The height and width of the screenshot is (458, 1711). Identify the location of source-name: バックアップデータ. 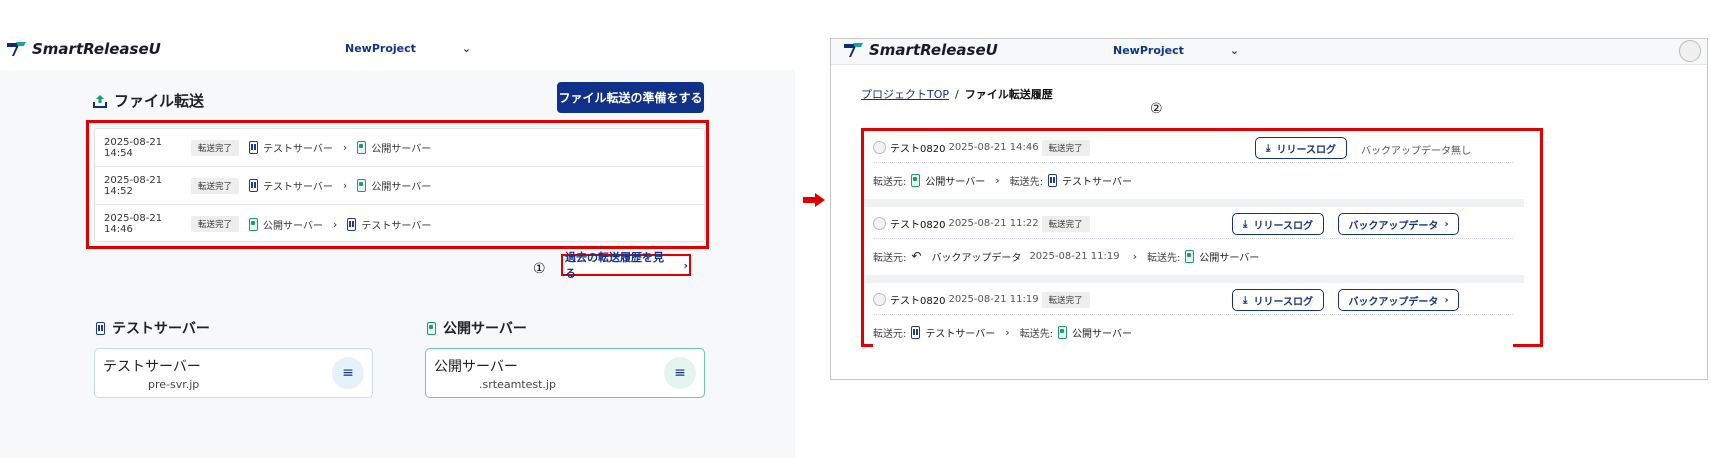
(976, 258).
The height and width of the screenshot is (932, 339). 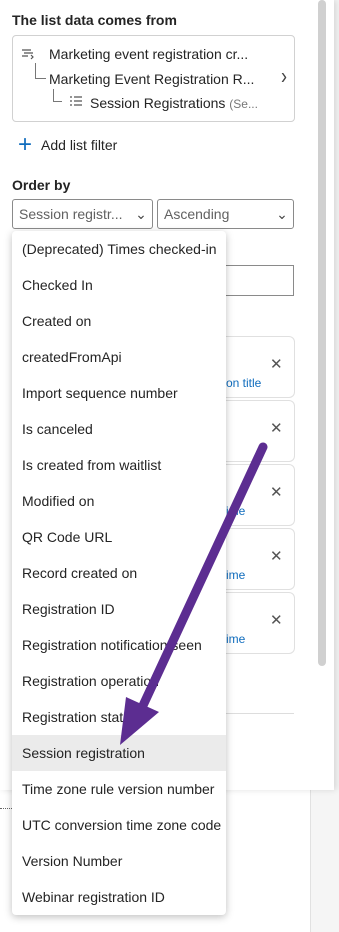 What do you see at coordinates (42, 185) in the screenshot?
I see `order-by-title: Order by` at bounding box center [42, 185].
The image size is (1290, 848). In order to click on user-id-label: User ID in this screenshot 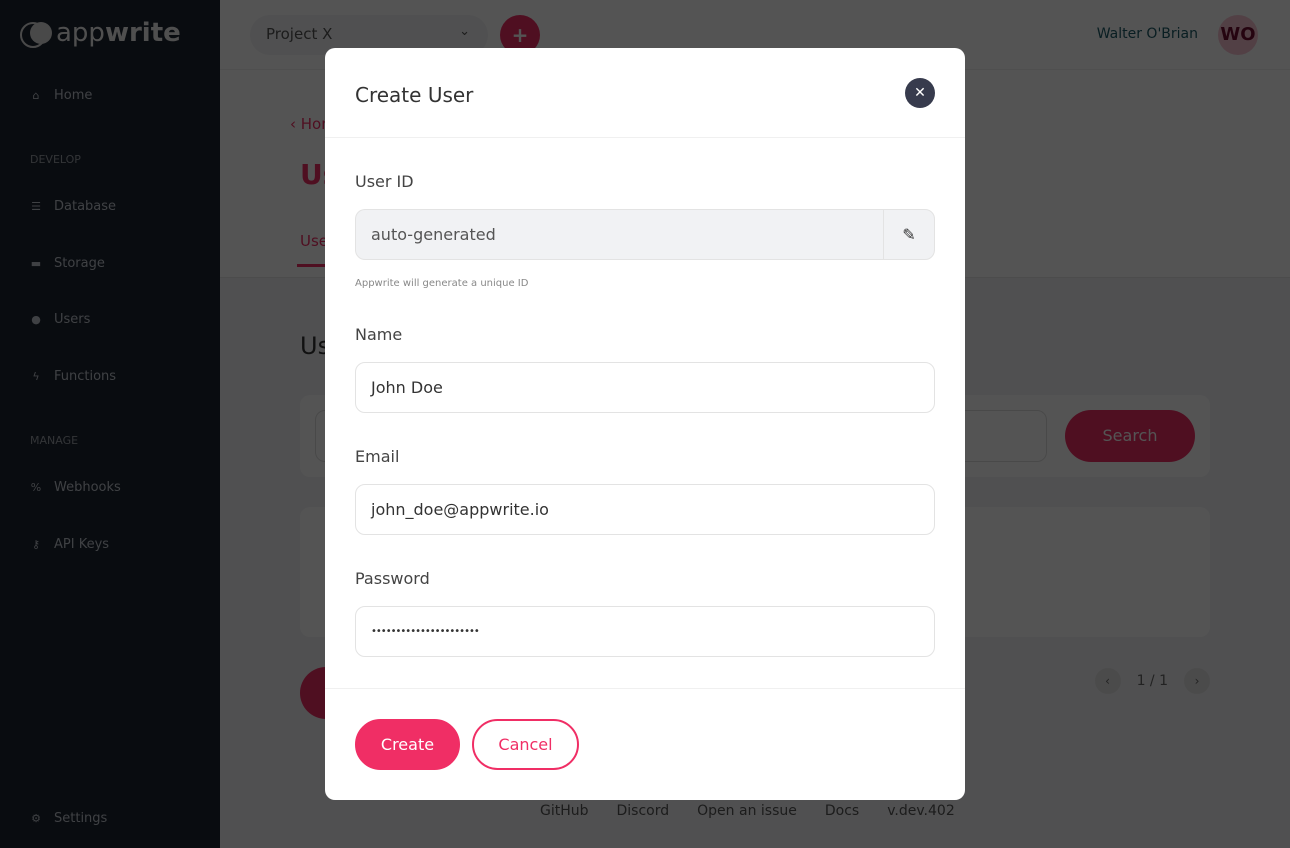, I will do `click(384, 182)`.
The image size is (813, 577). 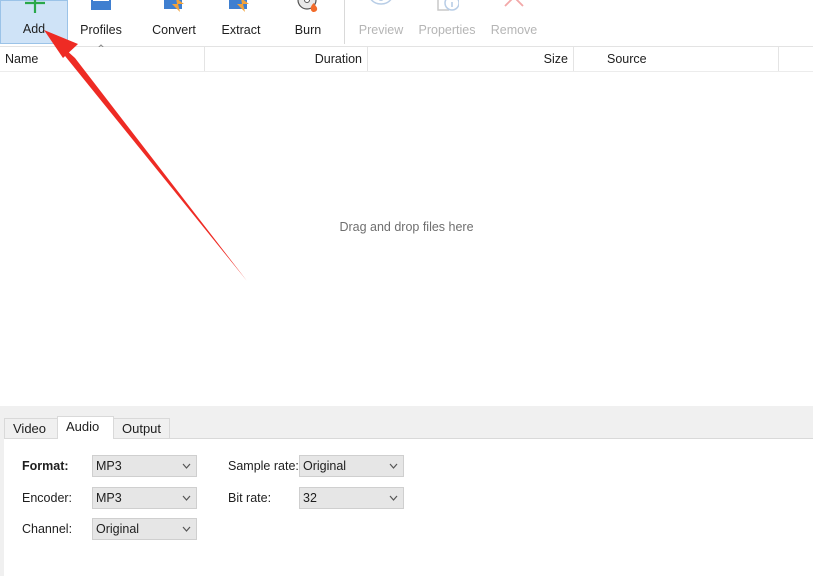 What do you see at coordinates (109, 466) in the screenshot?
I see `format-value: MP3` at bounding box center [109, 466].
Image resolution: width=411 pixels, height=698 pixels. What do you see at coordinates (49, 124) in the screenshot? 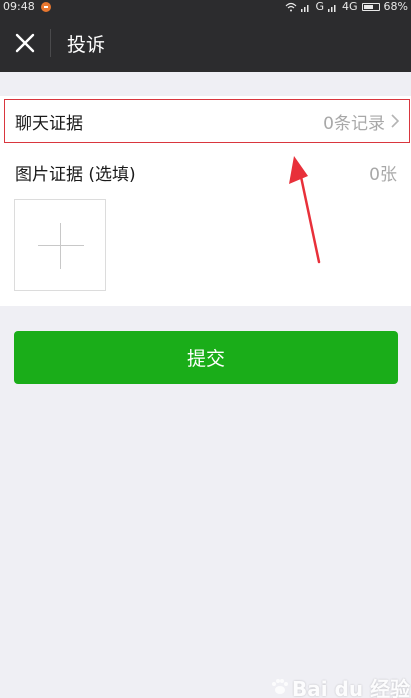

**Task prompt**
Turn the data into a Markdown table with the columns Row and Line, giving each line its row number and skipping blank lines. Begin at the first line of the data and stop after the line that contains "(976, 258).", and leave the pictures out of the table.

**Response**
| Row | Line |
|---|---|
| 1 | The height and width of the screenshot is (458, 1711). Identify the location of source-name: バックアップデータ.  |
| 2 | (976, 258). |